P.A.T : un avis citoyen pour accélérer l’autonomie alimentaire

P.A.T : un avis citoyen pour accélérer l’autonomie alimentaire

Le PNR Livradois-Forez et le Grand Clermont sont des territoires complémentaires : schématiquement des espaces de productions  agricoles diversifiés d’un côté et un  bassin important de population de l’autre. Ensemble, ils portent un Projet  Alimentaire Territorial (PAT). Son objectif est de co-construire une stratégie alimentaire et un plan d’actions partagé par l’ensemble des acteurs concernés (agriculteurs, transformateurs, distributeurs, citoyens, consommateurs, acteurs  de la santé, acteurs de la restauration collective…). Sa finalité est de permettre  l’accès pour tous à des produits sains, de qualité, issus de circuits de proximité et in fine, d’accroitre le taux d’autosuffisance alimentaire du territoire. 

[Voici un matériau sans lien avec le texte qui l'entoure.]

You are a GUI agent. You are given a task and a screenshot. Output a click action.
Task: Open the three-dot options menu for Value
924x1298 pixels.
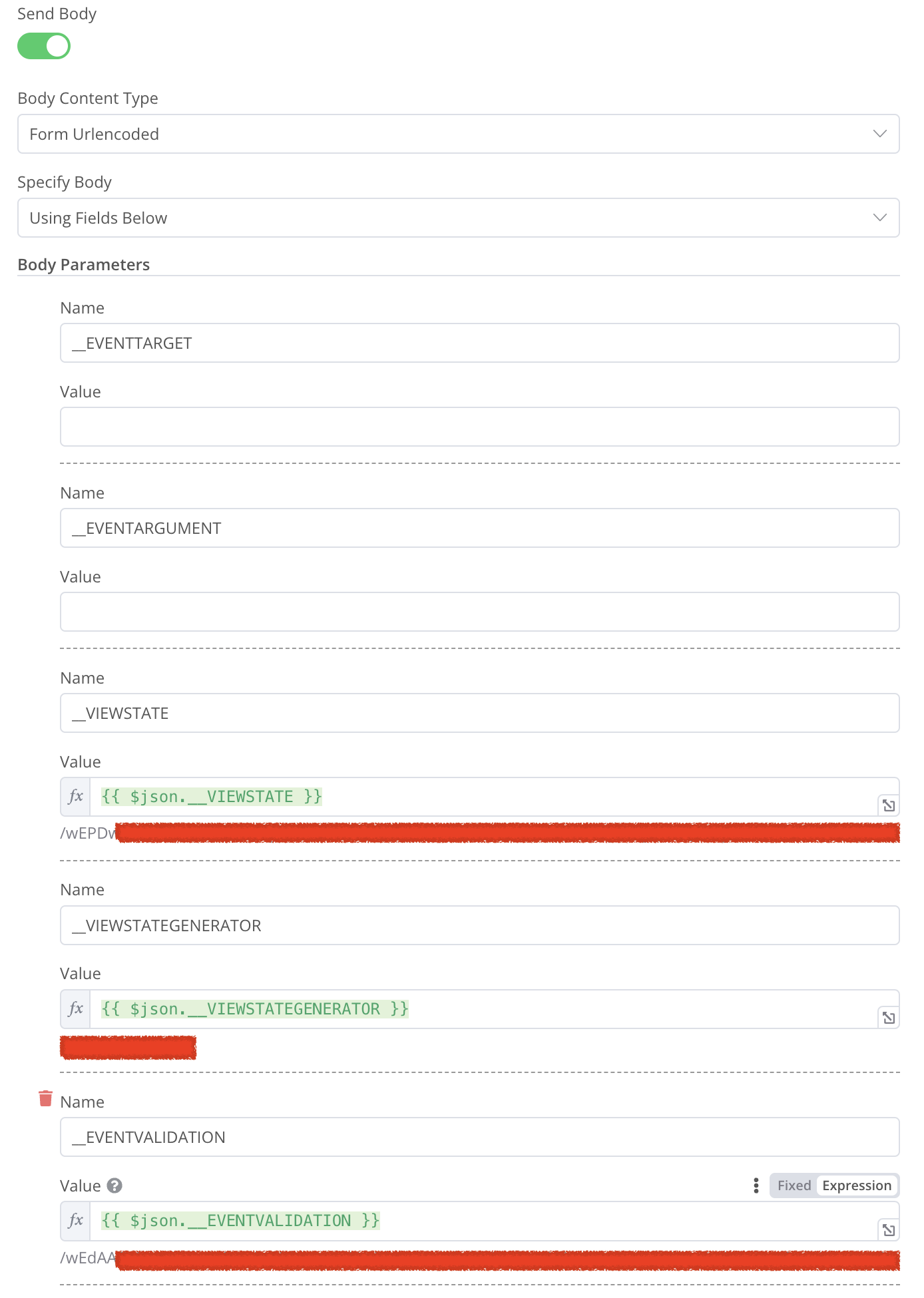point(756,1186)
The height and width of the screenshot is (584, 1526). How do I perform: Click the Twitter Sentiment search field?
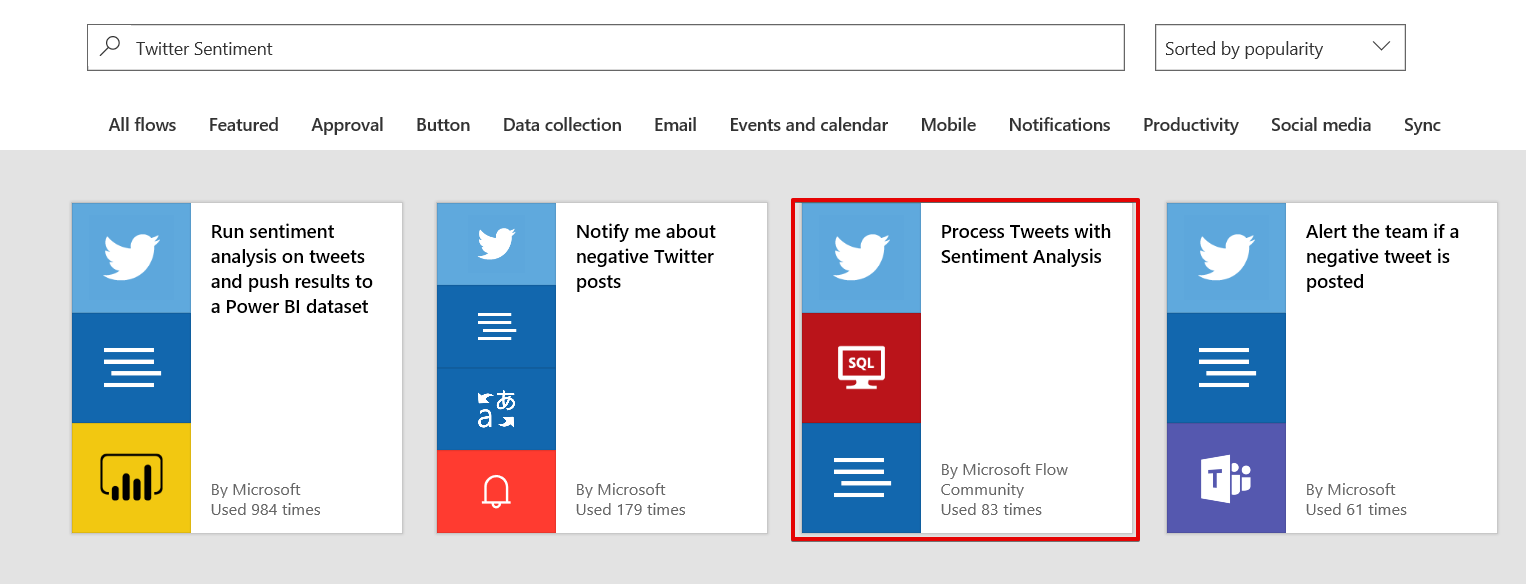pos(620,48)
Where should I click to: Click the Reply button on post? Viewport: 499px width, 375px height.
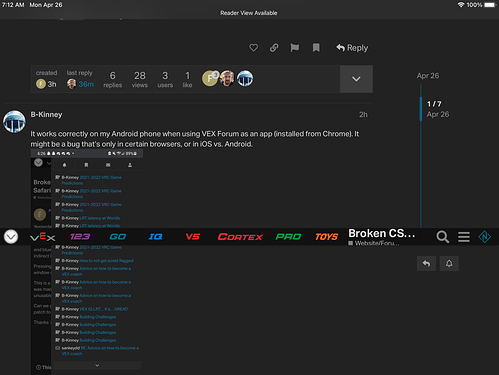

Un travail de longue haleine donc, au cœur du sujet de la transition et de la conduite d’un changement collectif et territorial. Démarré en 2018, il a mobilisé plus de 250 acteurs pour définir un futur souhaitable, des objectifs, une trajectoire et un plan d’actions à court et moyen terme. Car le sujet est complexe, dans son acception littérale « qui réunit plusieurs éléments différents ».

Une ambition : 50% d’autonomie sur le maraîchage, les fruits et les légumes d’ici 2050

L’objectif est ambitieux. Il faut agir sur plusieurs leviers et ce, quasi en même temps. L’enchaînement harmonieux des étapes huilera la machine. Et inversement. Car tout est lié : pour produire, il faut préserver et remobiliser des terres agricoles, il faut aussi accompagner les installations ou l’évolution des pratiques en faveur d’une agriculture respectueuse de l’environnement et rémunératrice. Mais ensuite, une fois la production installée, il faut qu’elle trouve des débouchés pérennes. Et chacun sait qu’il y a là beaucoup de challenges à relever. Notamment en matière d’organisation, de structuration de filières pour accéder à des circuits de commercialisation diversifiés. Et au bout du bout, il faut des mangeurs. Et donc tout un champ à investir pour créer les bonnes conditions d’un bon environnement alimentaire, stimulant les bons choix.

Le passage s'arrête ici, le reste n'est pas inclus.